In a study published in the September Clinical Journal of the American Society of Nephrology, the test, which measures the biomarker neutrophil gelatinase-associated lipocalin (NGAL), was used to successfully diagnose AKI in adult patients with a variety of illnesses who were admitted to hospital from the emergency department.
Prasad Devarajan, MD, Director, Division of Nephrology and Hypertension, developed the test and led the study, with collaborators at Fernando Fonseca Hospital in Portugal.
The study demonstrated that the NGAL test, which uses a single drop of blood and provides results within 15 minutes, could accurately distinguish AKI from transient reversible kidney dysfunction. Of 616 patients who participated in the study, individuals who were subsequently diagnosed with true AKI had the highest levels of NGAL measured at the time of hospital admission. The study also identified a cutoff point in NGAL levels above which the risk of acute kidney injury increases tenfold.

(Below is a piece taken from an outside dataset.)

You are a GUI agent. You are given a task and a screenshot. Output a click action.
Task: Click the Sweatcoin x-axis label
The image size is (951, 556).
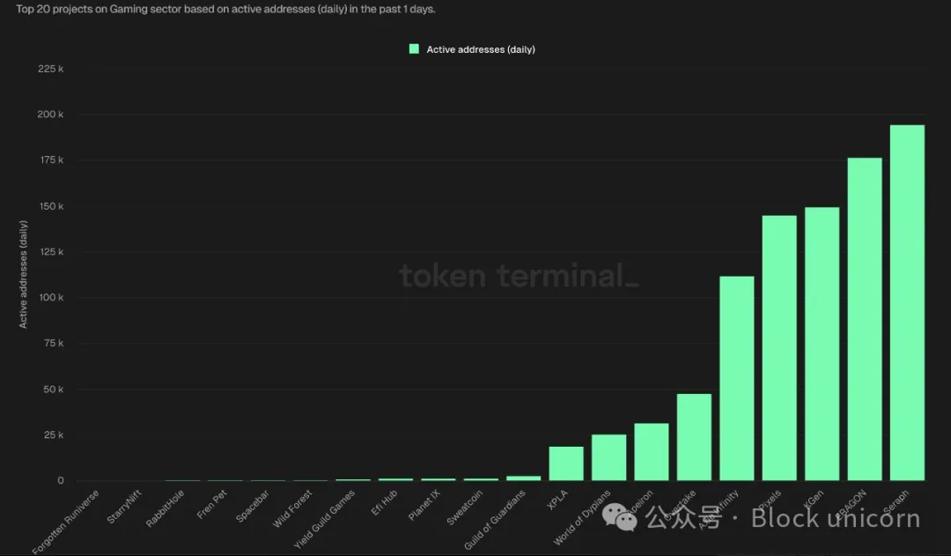[x=465, y=508]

Results of a study previously published (2008) by Devarajan and his team showed that the NGAL test predicted AKI in pediatric heart surgery patients within hours instead of days, allowing treatment that prevented serious damage to kidneys. Prior to the NGAL test, serum creatinine was the only reliable method for detecting kidney damage; however, the time delay until a rise in serum creatinine was apparent often resulted in permanent kidney damage.
With a growing number of patients coming to emergency rooms with community-acquired AKI, Devarajan says having a rapid, reliable method of detecting kidney injury is increasingly important.
“This latest study showed that this simple laboratory test provides an early prediction of acute kidney injury and its severity in a heterogeneous clinical setting,” says Devarajan. “The identification of biomarkers that differentiate intrinsic AKI from transient reversible forms of renal dysfunction and predict outcomes is a high priority.”